The first, second, etc. nth energy band gaps of the region portions have energy band gaps that gradually widen in the reverse order of those, and therefore, the first, second, and nth energy band gaps of The second . On the other hand, in a region serving as an excitation region where the first and second electrode layers of the second semiconductor crystal layer face each other, a plurality of n first, second, ... The first, second, etc., nth lights generated in each region are
Since they each have wavelengths corresponding to the above-mentioned first, second, etc. n-th energy band gaps, the first, second, etc. n light is
When the light propagates toward the light emitting end face side through the excitation region where the first and second electrode layers of the second semiconductor crystal layer face each other, the first and second electrode layers...・The nth light is hardly absorbed in the excitation region where the first and second electrode layers of the second semiconductor crystal layer face each other, and is directed toward the light emitting end surface. propagate towards. Therefore, in the case of the semiconductor light emitting diodes according to the first invention and the second invention of the present application, the incoherent light is sufficiently higher than that of the conventional semiconductor light emitting diodes described above in FIGS. 4 and 5. Brightness can be radiated to the outside. Furthermore, in the case of the semiconductor light emitting diodes according to the first invention of the present application and the second invention of the present application, the light obtained by being radiated to the outside from the light emitting end face is the same as the above-mentioned first, second, etc.

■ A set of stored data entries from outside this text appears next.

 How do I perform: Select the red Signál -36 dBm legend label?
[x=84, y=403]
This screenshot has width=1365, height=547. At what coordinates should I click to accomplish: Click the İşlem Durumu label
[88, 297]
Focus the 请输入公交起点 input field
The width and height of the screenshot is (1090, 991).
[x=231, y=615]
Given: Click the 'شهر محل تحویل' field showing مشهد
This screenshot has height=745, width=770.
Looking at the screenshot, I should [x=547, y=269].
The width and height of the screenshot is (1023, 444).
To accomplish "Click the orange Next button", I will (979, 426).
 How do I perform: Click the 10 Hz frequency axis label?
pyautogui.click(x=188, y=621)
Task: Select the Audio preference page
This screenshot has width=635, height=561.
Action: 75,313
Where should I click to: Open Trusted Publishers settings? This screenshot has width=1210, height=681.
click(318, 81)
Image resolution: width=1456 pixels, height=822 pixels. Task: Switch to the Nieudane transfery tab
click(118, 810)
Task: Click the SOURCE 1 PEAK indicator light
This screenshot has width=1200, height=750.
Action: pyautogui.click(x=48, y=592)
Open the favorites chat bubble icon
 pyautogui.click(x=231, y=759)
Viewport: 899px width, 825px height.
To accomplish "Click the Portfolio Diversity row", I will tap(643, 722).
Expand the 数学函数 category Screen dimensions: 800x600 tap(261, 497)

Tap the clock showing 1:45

...Since it consists of n-th light, the degree of incoherence, which is expressed as a value proportional to the wavelength bandwidth of the light obtained by radiating it to the outside, is different from that of the conventional semiconductor described above in FIGS. 4 and 5. This is higher than that for device diodes. Further, in the case of the semiconductor light emitting diode according to the second invention of the present application, there are m regions as non-excited regions in which the first and second electrode layers of the second semiconductor crystal layer of the semiconductor stack are not facing each other. (where m is an integer greater than or equal to 1)
. . . has an nth region portion, and the first and second . . . nth region portions are both a second semiconductor crystal layer. Compared to the n-th mixed crystal region Q in which the superlattice layer is mixed in the n-th region in the region serving as the excitation region where the first and second electrode layers of Small mixed crystallinity D, D2...
The first and second conditions are that the superlattice layer is mixed crystal in Dn.
......n-th mixed crystal region M1, M2...
...... Ml and L, respectively, so that the first, second... ...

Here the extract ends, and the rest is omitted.